Os Dez Outros Filmes de 1998

por Ruy Gardnier
(dedicado a Fernando M.)

Que todos esses filmes tenham passado no Brasil em 1998 é impressionante e, por si só, digno de nota. O próprio Serge Toubiana, editor da revista Cahiers du Cinéma, ficou espantado ao saber que Amsterdam Global Village tenha sido exibido: "Ici, à Rio?" Oui, dissemos, com algum orgulho de ter talvez a maior variedade de filmes exibidos no Hemisfério Sul. Contracampo deseja, então, que esses filmes mereçam alguma segunda chance, dessa vez no circuito comercial.

1) Os Idiotas, de Lars VON TRIER (Dinamarca)
2) Amsterdam Global Village, de Johan VAN DER KEUKEN (Holanda)
3) As Flores de Xangai, de HOU Hsiao-hsien (China)
4) Velvet Goldmine, de Todd HAYNES (Inglaterra)
5) Matador, de Darezhan OMIRBAEV (Cazaquistão)
6) Inquietude, de Manoel de OLIVEIRA (Portugal)
7) Blackout, de Abel FERRARA (Estados Unidos)
8) Congelado, de WU Ming (China)
9) Peixes de Agosto, de Yoichiro TAKAHASHI (Japão)
10) Crônica de um Desaparecimento, de Elia SULEIMAN (Israel)

Ficção mundial, cine-mundo, o mundo faz seu cinema. Um cinema que, percebemos, está rodeado de indagações dignas de ocupar espaços do pensamento contemporâneo. Tudo isso, óbvio, percebendo-se que se está numa linguagem própria de comunicação de massa específica do século XX, que é o cinema. São dez filmes que acreditam no cinema como forma de intervenção (não estritamente política, mas social em sentido lato) e significação, indo de filmes aparentemente despolitizados (como Velvet Goldmine e Flores de Xangai), mas que de fato apresentam um espectro social de liberdade individual e construção das personalidades, até filmes críticos da atual situação contemporânea, como o documentário Amsterdam Global Village, que apresenta por quatro horas as relações da cidade holandesa com o mundo inteiro; como Crônica de um Desaparecimento que, em uma fragmentação narrativa de inspiração godardiana, apresenta uma outra Israel que não é filmada, a das dissoluções das tradições e da falta de rumo coletivo; ou como o apocalíptico Matador, que nos apresenta em pouco mais de uma hora a falência das ciências e a absoluta reificação do mundo numa sociedade de trocas capitalistas tão velozes (para dizer o mínimo).

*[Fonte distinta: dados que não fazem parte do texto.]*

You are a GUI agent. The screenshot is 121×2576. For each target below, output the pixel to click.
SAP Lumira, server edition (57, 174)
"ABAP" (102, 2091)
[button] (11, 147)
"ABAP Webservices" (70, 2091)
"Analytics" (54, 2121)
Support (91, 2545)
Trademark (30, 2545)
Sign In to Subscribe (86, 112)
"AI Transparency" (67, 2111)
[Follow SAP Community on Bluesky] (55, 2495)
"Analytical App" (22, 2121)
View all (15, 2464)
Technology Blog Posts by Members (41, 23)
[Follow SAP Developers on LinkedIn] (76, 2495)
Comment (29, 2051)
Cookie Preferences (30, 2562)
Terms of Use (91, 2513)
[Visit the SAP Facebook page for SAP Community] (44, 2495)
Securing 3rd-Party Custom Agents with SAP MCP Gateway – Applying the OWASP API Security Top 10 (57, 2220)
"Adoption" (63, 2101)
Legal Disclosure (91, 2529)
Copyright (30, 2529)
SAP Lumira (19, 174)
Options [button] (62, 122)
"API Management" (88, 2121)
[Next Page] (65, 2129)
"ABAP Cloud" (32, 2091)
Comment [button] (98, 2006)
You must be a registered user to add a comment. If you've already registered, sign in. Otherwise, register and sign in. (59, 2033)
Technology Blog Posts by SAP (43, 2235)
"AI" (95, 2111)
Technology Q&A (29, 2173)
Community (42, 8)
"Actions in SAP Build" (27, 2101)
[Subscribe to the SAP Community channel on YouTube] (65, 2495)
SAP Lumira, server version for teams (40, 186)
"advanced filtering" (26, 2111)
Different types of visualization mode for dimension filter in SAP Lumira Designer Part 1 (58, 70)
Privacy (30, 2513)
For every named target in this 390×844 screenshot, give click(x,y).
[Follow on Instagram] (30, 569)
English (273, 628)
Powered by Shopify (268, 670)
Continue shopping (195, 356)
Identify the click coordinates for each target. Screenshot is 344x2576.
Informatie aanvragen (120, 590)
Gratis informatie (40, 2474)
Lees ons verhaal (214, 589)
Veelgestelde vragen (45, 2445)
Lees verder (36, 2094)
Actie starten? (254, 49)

Mas esses filmes petit-comitée de 1998 também apresentam uma dimensão puramente existencial, claramente implicada na situação contemporânea, mas que para fins analíticos, resolve colocá-la entre parênteses. Filmes que ainda tentam achar algum tipo de ternura na existência, como os belos Inquietude e Peixes de Agosto. Ou então filmes que partem para a ruptura radical com a vida, atravessando sinistramente as relações ente vida e morte. Em Congelado, um artista resolve ser a própria obra e se mata simbolicamente quatro vezes, para dar o termo final em uma quinta vez. Em Blackout, filme que não teve sua chance no cinema, sendo lançado diretamente em vídeo, Matthew Modine encarna todos os problemas existenciais de um cineasta do amor demais que é Abel Ferrara. Fechando a lista, um filme-acontecimento, Os Idiotas. Filme pouco entendido por público e crítica, Os Idiotas é acontecimento menos pelo Dogma 95 do que pelo que ele realmente é: um filme que expõe aos olhos de todos um aparente não-humano. Filme que é para ser visto à luz de nosso tempo, da História da Loucura de Foucault e das nossas próprias noções de humanidade, Os Idiotas é, como Saló (Pasolini), Freaks (Browning) ou Noite e Neblina (Resnais), um filme à parte na história do cinema.